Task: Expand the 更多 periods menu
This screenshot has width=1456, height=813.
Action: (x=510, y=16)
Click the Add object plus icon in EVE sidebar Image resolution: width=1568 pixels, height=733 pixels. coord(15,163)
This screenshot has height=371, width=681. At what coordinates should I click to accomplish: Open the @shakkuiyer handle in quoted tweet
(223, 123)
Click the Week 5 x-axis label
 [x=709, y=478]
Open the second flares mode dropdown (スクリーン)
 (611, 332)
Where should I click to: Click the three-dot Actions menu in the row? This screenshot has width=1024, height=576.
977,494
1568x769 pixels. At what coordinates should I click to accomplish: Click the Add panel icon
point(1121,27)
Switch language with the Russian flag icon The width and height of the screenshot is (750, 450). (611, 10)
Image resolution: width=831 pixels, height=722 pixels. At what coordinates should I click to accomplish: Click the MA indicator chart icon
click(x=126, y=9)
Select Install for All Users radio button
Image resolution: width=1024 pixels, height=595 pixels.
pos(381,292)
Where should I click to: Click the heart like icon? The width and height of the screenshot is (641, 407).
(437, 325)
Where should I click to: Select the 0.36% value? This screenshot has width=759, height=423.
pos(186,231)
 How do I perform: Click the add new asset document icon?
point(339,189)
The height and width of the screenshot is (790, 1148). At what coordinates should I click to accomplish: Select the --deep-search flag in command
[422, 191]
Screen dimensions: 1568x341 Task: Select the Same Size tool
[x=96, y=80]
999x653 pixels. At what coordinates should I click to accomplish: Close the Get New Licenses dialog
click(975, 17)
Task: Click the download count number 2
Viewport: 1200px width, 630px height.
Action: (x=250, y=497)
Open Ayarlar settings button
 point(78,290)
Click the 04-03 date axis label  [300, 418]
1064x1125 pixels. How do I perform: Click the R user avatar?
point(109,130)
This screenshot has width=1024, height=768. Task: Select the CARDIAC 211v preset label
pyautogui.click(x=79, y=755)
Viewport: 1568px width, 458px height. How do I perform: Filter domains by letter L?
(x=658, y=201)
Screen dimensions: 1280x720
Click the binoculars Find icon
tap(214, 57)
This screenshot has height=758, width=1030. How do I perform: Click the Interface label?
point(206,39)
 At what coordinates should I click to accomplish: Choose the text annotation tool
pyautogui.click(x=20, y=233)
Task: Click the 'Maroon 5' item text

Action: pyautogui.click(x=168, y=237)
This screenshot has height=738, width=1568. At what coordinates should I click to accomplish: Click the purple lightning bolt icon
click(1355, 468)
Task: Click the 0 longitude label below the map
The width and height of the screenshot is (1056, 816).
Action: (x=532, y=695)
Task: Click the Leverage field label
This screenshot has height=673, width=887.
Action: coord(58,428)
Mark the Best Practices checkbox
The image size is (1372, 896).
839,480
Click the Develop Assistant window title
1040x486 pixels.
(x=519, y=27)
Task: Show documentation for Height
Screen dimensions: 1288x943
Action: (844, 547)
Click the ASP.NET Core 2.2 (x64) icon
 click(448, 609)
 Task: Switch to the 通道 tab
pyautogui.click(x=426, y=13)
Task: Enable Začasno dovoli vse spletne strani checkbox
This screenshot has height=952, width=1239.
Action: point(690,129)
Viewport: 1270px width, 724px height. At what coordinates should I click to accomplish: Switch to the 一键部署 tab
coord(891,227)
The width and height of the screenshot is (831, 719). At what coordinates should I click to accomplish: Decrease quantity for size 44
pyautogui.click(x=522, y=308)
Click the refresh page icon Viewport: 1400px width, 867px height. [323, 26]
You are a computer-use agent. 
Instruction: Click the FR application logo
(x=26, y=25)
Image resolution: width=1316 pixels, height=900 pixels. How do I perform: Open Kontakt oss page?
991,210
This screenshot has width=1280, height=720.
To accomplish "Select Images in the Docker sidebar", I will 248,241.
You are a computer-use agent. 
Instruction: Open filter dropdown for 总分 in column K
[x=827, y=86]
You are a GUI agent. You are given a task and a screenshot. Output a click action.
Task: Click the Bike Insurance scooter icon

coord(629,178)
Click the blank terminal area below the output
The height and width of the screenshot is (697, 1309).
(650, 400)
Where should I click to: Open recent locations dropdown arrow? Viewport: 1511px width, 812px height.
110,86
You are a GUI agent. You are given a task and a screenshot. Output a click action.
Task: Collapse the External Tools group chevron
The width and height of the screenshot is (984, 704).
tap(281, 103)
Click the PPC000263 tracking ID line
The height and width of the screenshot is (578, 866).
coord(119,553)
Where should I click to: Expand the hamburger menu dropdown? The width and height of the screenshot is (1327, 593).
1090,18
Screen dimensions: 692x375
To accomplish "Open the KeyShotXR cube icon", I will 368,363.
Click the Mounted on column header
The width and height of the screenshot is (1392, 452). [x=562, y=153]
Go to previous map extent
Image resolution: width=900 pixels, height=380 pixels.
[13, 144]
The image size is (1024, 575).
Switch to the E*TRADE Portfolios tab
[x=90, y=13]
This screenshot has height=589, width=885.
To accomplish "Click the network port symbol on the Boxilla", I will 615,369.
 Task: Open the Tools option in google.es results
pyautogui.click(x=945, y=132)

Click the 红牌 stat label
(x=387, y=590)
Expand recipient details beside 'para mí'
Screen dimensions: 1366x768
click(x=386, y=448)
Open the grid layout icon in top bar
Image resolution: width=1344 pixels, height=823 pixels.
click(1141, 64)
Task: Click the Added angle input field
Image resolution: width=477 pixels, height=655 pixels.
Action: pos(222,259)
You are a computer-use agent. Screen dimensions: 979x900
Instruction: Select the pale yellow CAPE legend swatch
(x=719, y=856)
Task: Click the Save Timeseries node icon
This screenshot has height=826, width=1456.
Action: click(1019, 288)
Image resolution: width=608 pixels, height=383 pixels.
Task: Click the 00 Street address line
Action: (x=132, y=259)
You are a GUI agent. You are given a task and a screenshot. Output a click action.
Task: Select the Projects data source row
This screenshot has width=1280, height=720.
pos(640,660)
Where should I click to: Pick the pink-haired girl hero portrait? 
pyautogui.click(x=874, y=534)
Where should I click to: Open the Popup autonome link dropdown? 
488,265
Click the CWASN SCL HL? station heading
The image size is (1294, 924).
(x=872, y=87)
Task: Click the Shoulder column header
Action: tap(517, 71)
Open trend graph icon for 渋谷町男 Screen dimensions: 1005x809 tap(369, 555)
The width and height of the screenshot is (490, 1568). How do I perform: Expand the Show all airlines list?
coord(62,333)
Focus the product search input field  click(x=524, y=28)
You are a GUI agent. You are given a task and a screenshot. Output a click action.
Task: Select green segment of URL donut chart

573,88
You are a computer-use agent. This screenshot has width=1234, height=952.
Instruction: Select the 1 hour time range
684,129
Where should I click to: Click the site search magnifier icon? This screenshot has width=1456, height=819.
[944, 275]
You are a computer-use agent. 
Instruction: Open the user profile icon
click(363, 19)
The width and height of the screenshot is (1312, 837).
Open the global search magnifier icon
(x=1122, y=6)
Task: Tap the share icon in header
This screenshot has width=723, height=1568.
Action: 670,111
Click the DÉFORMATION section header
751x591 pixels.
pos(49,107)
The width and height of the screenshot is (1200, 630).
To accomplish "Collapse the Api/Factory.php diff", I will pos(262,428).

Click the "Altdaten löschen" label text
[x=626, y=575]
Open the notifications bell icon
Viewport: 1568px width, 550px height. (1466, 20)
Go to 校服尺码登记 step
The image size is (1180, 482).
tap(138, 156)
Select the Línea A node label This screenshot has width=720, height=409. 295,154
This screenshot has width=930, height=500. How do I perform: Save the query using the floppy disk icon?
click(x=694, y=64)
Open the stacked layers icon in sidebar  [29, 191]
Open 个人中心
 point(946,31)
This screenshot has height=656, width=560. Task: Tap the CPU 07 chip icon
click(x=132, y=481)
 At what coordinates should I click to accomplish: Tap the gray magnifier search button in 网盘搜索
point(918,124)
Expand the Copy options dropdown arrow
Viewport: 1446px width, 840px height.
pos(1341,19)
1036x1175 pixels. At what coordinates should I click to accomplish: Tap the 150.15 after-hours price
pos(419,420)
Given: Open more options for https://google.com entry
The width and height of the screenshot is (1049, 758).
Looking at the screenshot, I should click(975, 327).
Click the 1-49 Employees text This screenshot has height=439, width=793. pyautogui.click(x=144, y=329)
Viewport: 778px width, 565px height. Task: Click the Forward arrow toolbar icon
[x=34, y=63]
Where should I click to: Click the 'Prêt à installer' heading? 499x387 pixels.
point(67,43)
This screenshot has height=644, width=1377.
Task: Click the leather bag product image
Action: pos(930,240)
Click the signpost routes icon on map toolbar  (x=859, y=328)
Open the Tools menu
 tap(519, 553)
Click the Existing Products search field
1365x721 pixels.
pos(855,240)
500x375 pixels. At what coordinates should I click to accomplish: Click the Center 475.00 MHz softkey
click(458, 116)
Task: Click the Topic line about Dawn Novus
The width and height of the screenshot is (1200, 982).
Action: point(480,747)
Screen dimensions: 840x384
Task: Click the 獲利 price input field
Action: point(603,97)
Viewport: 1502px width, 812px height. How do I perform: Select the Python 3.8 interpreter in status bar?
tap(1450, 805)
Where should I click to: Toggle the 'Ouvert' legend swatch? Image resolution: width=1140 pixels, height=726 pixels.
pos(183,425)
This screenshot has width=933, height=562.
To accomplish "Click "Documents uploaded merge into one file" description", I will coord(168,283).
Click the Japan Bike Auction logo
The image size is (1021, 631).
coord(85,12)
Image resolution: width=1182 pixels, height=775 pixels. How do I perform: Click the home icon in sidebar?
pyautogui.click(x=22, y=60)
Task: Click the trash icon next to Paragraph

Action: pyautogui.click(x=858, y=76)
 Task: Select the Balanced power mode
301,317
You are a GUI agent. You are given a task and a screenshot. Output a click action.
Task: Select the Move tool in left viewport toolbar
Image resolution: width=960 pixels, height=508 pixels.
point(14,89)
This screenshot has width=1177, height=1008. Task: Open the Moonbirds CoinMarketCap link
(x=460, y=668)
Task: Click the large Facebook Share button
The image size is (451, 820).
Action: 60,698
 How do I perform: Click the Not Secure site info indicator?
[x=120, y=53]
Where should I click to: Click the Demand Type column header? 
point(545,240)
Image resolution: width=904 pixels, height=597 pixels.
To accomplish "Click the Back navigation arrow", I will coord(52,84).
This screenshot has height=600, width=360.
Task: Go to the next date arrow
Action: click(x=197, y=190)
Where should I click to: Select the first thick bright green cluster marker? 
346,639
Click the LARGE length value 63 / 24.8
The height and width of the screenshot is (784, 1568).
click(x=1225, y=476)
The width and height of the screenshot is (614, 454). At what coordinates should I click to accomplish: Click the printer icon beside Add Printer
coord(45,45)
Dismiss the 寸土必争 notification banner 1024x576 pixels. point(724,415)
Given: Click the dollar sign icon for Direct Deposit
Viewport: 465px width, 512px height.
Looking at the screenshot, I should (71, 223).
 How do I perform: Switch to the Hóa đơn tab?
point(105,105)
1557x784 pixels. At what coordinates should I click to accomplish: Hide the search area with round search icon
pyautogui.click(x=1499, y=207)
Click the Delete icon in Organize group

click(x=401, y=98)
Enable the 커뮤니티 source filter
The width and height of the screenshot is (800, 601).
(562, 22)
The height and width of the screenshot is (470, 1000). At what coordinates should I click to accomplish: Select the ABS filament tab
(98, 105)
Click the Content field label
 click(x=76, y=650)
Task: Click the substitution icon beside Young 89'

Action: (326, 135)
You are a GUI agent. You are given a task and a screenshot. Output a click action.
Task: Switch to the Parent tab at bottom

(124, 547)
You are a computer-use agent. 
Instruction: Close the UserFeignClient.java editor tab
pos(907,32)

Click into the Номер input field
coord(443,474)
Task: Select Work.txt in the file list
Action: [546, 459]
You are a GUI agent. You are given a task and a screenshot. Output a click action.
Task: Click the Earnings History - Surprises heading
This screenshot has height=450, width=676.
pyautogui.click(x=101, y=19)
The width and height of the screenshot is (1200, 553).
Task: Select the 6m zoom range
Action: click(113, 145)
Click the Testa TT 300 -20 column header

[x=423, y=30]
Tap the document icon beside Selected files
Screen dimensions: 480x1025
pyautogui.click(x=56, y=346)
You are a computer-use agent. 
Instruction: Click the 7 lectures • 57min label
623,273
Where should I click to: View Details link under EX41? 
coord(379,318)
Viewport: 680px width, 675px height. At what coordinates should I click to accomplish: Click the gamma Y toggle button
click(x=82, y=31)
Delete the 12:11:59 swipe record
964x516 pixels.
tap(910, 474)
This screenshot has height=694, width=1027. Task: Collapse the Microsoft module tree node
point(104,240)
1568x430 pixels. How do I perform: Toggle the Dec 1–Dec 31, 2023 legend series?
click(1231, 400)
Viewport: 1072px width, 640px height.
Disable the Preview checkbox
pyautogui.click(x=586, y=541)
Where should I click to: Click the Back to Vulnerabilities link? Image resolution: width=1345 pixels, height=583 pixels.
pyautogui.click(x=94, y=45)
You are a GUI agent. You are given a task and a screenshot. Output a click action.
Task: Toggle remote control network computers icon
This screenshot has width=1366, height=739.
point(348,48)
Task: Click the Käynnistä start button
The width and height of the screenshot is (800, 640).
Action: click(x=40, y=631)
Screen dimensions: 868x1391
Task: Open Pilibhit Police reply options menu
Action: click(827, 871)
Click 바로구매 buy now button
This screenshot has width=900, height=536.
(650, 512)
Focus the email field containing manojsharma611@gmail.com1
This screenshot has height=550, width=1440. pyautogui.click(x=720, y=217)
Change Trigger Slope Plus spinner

## TASK DESCRIPTION
Would you print exactly, and only, the lines of the data above from the line with "This screenshot has height=738, width=1568." through the line with "Task: Click the Leverage field label", inclusive?

## COMPLETED EXERCISE
This screenshot has height=738, width=1568. At what coordinates should I click to accomplish: Click the purple lightning bolt icon
click(1355, 468)
Task: Click the 0 longitude label below the map
The width and height of the screenshot is (1056, 816).
Action: (x=532, y=695)
Task: Click the Leverage field label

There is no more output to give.